Here is what I thought of one of the books I read for July’s classic-themed #AYearAThon. All the links lead to GoodReads.
Brave New World
By: Aldous Huxley
Genre: Dystopian sf classic
First published in 1932
Far in the future, the World Controllers have created the ideal society. Through clever use of genetic engineering, brainwashing, and recreational sex and drugs, all its members are happy consumers.
Brave New World is set in a future society, the World State, where people are bred for a specific social status and work place – a caste system made possible by genetically modifying embryos, as well as conditioning toddlers and subliminally teaching the kids by playing them recordings while they are sleeping. People fill all their free time by consuming goods and services, or tripping on drugs. Silence is perceived to be scary (just turn the radio on), and any less-than-happy feelings are corrected quickly (just take some government approved drugs). The society is believed by most of its residents to be a utopia, but the reader clearly understands it to be a dystopia.
The story itself follows a few characters: two men that don’t quite feel like they belong, who value other things – one an unpopular outcast, the other a popular member of the society. There’s also a woman, who is a pretty normal follower of the society’s standards. Then there is “the Savage”, a young man brought into the society from the outside, having grown as the only white kid at a reservation. Through these people, but mainly Bernard, the unpopular outcast, and John, the Savage from outside, Huxley deals with the question of nature vs nurture, as well as the morals of different societies.
The concept and ideas are the carrying force of the novel, and while the book works on an intellectual level, the main plot and characters left me a bit cold. Where Huxley really triumphs, in my opinion, is by not hailing either the practices of the utopia, or of the reservation, as the better practice. They both have their faults. The “everyone belongs to everyone” sexually promiscuous society is no more or less unhealthy than when John lashes out at a woman because of how he has seen people violently react to a similar person in his childhood at the Reservation. Also, while the members of the World State automatically utter platitudes which were subliminally taught to them as a child, so does John quote his beloved copy of Shakespeare’s works, even when he sometimes has no idea of the meaning of the words. Both of the main male characters fall in love with a female character just based on her looks, assigning qualities to her in their minds that don’t match the reality, then are disappointed in her because she fails to deliver, simply by being the product of her society.

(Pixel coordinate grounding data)

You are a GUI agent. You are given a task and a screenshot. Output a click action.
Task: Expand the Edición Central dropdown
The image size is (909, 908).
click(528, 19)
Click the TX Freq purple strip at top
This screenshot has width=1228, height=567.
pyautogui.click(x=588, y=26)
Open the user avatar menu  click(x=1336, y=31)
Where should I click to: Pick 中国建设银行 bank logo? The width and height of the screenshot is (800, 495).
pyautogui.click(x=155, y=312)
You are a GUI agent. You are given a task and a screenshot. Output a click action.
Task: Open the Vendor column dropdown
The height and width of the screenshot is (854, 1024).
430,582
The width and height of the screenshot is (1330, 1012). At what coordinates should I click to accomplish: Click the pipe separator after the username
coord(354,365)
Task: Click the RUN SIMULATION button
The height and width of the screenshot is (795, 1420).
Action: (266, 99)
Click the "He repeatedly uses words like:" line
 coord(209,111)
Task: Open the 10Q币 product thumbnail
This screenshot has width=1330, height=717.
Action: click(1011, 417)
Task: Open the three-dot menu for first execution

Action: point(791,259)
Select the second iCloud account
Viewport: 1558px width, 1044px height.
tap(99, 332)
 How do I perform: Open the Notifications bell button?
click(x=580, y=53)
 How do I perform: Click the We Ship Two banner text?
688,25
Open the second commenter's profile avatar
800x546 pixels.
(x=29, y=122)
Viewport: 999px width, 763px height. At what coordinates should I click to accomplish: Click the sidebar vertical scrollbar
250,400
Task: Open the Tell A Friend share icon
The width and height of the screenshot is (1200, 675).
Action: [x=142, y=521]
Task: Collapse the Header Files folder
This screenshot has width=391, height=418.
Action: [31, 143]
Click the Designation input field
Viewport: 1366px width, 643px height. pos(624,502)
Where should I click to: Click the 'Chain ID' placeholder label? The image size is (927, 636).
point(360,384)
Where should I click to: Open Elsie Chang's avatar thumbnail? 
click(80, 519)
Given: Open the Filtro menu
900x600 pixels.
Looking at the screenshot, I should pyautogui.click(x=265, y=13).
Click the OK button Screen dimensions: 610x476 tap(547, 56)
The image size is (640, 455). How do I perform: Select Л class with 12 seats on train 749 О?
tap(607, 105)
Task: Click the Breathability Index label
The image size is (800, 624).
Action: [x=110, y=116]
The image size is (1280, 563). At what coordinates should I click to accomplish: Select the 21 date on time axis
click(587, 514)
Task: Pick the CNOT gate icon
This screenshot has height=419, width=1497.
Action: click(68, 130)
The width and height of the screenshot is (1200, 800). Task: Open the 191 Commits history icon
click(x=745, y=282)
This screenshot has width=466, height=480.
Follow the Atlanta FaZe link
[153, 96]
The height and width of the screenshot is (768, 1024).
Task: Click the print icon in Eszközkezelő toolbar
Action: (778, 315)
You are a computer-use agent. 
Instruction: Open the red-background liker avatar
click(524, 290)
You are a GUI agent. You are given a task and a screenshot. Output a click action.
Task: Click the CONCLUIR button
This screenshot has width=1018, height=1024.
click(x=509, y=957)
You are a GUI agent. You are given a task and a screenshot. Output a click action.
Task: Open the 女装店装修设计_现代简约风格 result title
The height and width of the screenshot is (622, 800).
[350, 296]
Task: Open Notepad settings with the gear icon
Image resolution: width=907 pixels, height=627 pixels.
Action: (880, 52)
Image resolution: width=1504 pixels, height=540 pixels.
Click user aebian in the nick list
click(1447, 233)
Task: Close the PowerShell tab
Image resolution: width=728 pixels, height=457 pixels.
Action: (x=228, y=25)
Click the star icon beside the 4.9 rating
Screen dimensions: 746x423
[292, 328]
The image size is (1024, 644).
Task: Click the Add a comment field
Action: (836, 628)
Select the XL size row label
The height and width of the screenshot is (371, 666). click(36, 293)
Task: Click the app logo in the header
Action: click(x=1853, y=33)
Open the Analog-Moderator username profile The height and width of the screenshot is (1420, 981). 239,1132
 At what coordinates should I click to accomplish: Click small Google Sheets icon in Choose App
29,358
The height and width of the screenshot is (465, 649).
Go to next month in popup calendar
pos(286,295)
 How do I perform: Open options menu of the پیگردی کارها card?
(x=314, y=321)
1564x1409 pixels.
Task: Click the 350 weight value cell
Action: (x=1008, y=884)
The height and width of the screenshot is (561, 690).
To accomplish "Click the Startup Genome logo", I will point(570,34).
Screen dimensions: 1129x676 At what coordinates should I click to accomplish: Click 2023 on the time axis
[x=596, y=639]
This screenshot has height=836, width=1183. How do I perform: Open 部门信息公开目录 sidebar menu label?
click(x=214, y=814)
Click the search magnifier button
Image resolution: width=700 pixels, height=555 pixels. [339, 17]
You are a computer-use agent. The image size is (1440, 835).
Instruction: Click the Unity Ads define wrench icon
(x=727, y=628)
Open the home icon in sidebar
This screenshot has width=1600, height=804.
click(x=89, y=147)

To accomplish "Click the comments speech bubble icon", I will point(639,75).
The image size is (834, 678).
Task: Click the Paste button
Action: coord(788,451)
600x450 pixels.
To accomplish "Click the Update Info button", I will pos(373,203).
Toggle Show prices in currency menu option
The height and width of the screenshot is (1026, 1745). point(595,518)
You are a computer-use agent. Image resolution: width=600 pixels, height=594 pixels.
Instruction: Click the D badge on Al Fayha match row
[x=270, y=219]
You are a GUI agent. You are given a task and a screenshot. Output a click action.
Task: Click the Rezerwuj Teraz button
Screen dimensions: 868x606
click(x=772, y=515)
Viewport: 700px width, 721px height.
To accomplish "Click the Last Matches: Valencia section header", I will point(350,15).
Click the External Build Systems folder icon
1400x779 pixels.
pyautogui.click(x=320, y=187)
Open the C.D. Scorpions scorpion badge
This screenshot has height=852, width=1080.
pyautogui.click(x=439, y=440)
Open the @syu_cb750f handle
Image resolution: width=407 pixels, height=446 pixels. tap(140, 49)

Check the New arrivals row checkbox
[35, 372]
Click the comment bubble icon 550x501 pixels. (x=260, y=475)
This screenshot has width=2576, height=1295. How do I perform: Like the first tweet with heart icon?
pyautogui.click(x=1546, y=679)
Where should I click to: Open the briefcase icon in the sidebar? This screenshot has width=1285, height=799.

_REQUIRED ACTION_
Please continue the review of Brave New World from its last sentence.

_ANSWER TO THE PROBLEM_
My edition included the authors foreword (better to be read after finishing the novel), written in 1946. Years after finishing the novel, Huxley takes a look at how the forecasts of his books have or have not come true, and makes some new predictions of the future. It is very interesting to read, and compare his predictions, both in the book and in the foreword, to the world of today.
There were a couple of things in the book’s future that seemed funny and endearing in our modern day, so I’ll list some below.
There’s the large government facility that stores all their information in:
“Eighty-eight cubic meters of card-index”.
“Containing all the relevant information.”
“Brought up to date every morning.”
“And co-ordinated every afternoon.”
In the age of computers, it does feel a bit silly. Also, the scientists of the World State can make one ovary yield over fifteen thousand adult individuals (via cloning). So, how huge is the population of the planet, then? “Two thousand million inhabitants.” Two billion people… vs. our 7 billion.
Then there’s a field reporter who has an aluminium hat that can sprout antennae, a microphone, and receivers over his ears. The power source with the required wires he carries around his waist. He presses a switch on the hat and has a radio connection to his paper’s headquarters, and can now make his interview. In this day and age, he would only have to grab his cell phone from his pocket. I did like how Huxley had thought of an apparatus that can do it all, though.
This was supposed to be a mini review, but it did turn out to be quite a long one, now didn’t it? Brave New World definitely earns its place as a dystopian classic that is still relevant to the modern audience, with a lot of comments on consumerism and the constant feed of entertainment. Like I said, the characters and main plot did leave me a bit cold, and while I do appreciate its ideas and understands its place as a classic, my personal reading experience gives the book 3 out of 5 stars.